According to the Financial Times, a letter sent by the trade groups said proposals to regulate the crypto space were “so overly conservative and simplistic that they, in effect, would preclude bank involvement in crypto asset markets.” 

The letter was signed by a multitude of groups, including the Global Financial Markets Association, the Institute of International Finance, the International Swaps and Derivatives Association, the Financial Services Forum, and the Chamber of Digital Commerce. 

The Basel Committee is responsible for setting the standard for the world’s approach to banking regulation.

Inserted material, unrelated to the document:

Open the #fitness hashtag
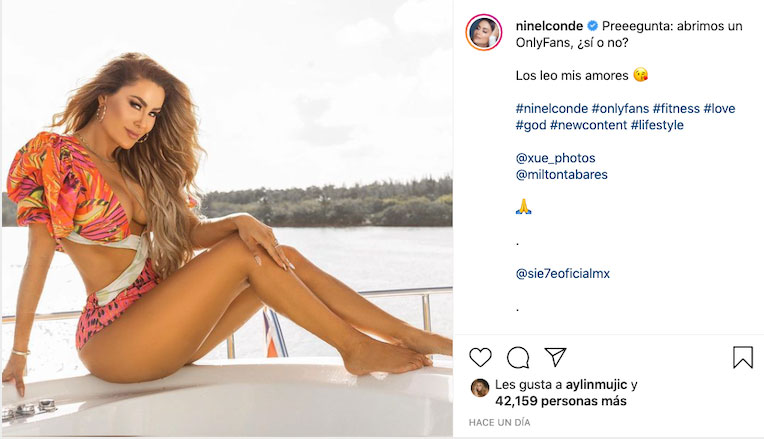Viewport: 764px width, 439px height. click(x=676, y=107)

Earlier this year, Basel said that banks will have to cover their Bitcoin holdings with their own capital—in other words, setting aside enough capital to cover any losses incurred. 

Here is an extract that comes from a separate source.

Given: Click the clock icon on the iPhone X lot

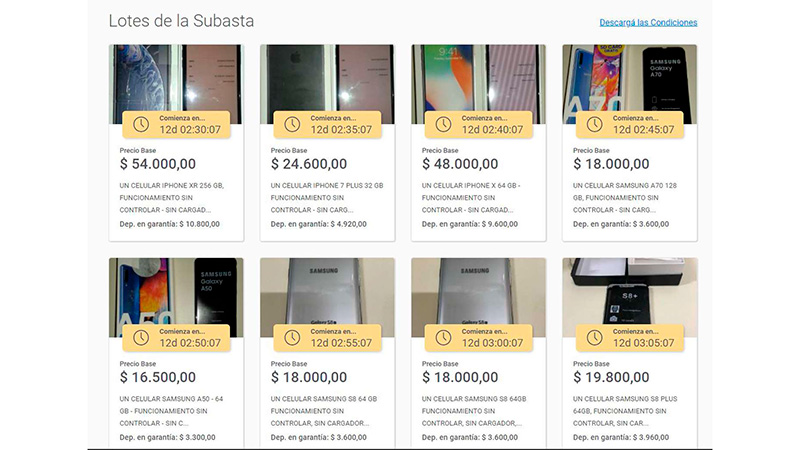Looking at the screenshot, I should (x=443, y=124).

According to the Financial Times, the group said that such regulation did not recognize the diversity between various crypto assets. Instead, the group reportedly argued, the amount of capital reserve in place should be tied to the risk presented by each cryptocurrency. 

“We think everyone will be better off if regulated banks can meaningfully participate in these markets and provide access for their customers,” Allison Parent, executive director of the Global Financial Markets Association said. 

The group added that there was a “certain measure of urgency in ensuring that supervised banks can participate” in the crypto market. 

Crypto and regulation

Recent months have shown that the crypto industry may well be on a collision course with regulators around the world. 

Gary Gensler, chairman of the Securities and Exchange Commission (SEC) in the United States, has frequently cited the need for better consumer protection laws in the crypto industry—a view seconded by prominent senators like Senator Elizabeth Warren (D-MA)

Gensler has also said multiple crypto assets may represent unregistered securities, and that cryptocurrencies have often been used to “skirt our laws.” 

Elsewhere, prominent exchanges in the industry have raised the ire of financial services regulators around the world. Binance, led by CEO Changpeng Zhao, has experienced a summer full of adverse regulatory updates from regulators in the UK, Italy, the Cayman Islands, Holland, Malaysia, Japan, Thailand, and elsewhere.